ページ抜粋によると、1973年に最初に世に出たジェットスキーの機種名は何ですか。
══ ページ抜粋 ══
母体となったエンジンは発動機事業部のものなのだが、それがKMCのリンカーン工場に送られ、1972年から生産を開始し、73年度からアメリカのKMCだけで販売がスタートしたのである。
最初に世に出たのは1973年でそれはJS400で、『ジェットスキー』と名付けられたのである。
★こんな Jet Ski なのだが、日本でも 西部自動車が逆輸入したものを、当時のカワサキオートバイ販売の孫会社であったKATという会社が少量だが同じ1973年から取り扱いを始めているのである。
そしてその年早々に岡山の海水浴場で、砂浜で海水浴客と接触事故が起きたりして問題となり、当時の国会でその事故のことが取り上げられたのだが、『ジェットスキー』とは『カワサキの商品名』でこの商品を呼ぶ『一般名称』がないものだから、『エンジン付き海洋浮遊物』などという不思議な名前で呼ばれたりしたのである。
実はその年の1973年8月に琵琶湖のマキノ町で開催した二輪車の『カワサキジャンボリー』にジェットスキー2台のデモンストレーションを行ったのである。このイベントは当時の大阪・名古屋の母店関係の協働イベントとして、私が主宰者、平井稔男さんなども神戸営業所から参加してくれたのである。2000名の二輪愛好者が集まった大きなイベントで、その後マキノ町で毎年開催されることになるのである。
この時このジェットスキーを走行してくれたのは、当時マリン担当の栗本くんと、もう一人は当時はカワ販でジェットスキーを担当していた現姫路カワサキの社長さん島津龍さんだったのである。
═══
══ 提供エントリ ══
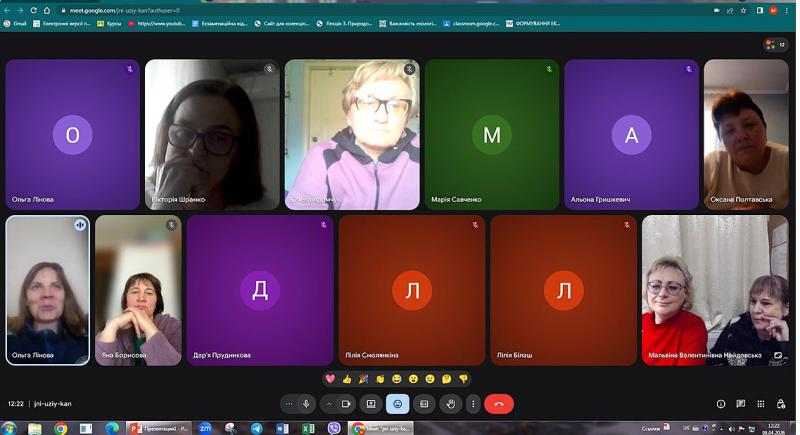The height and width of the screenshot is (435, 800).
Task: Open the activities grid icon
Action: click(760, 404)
═══
══ 提供エントリ ══
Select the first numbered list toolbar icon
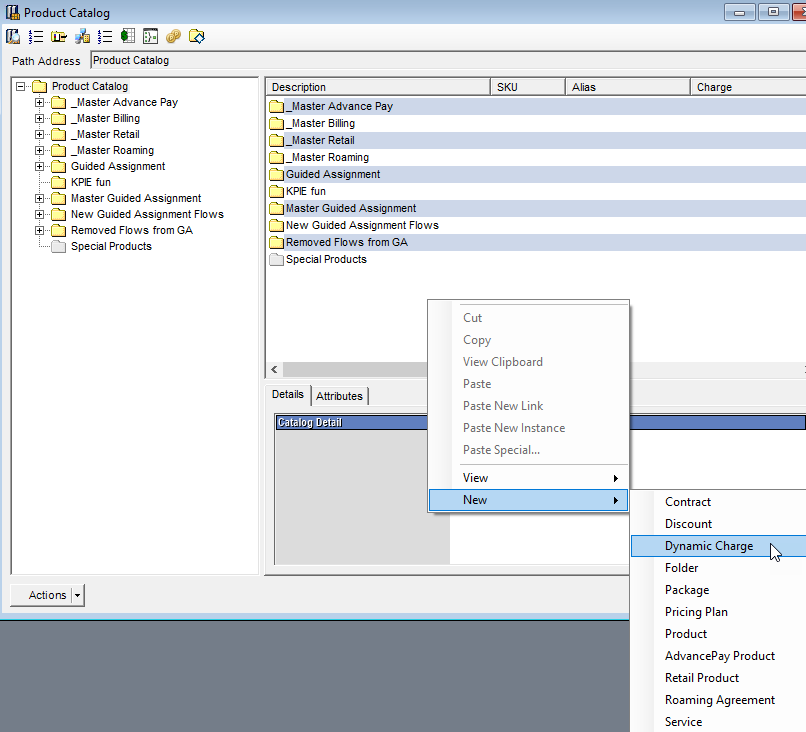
═══
回答: 最初に世に出た機種はJS400です。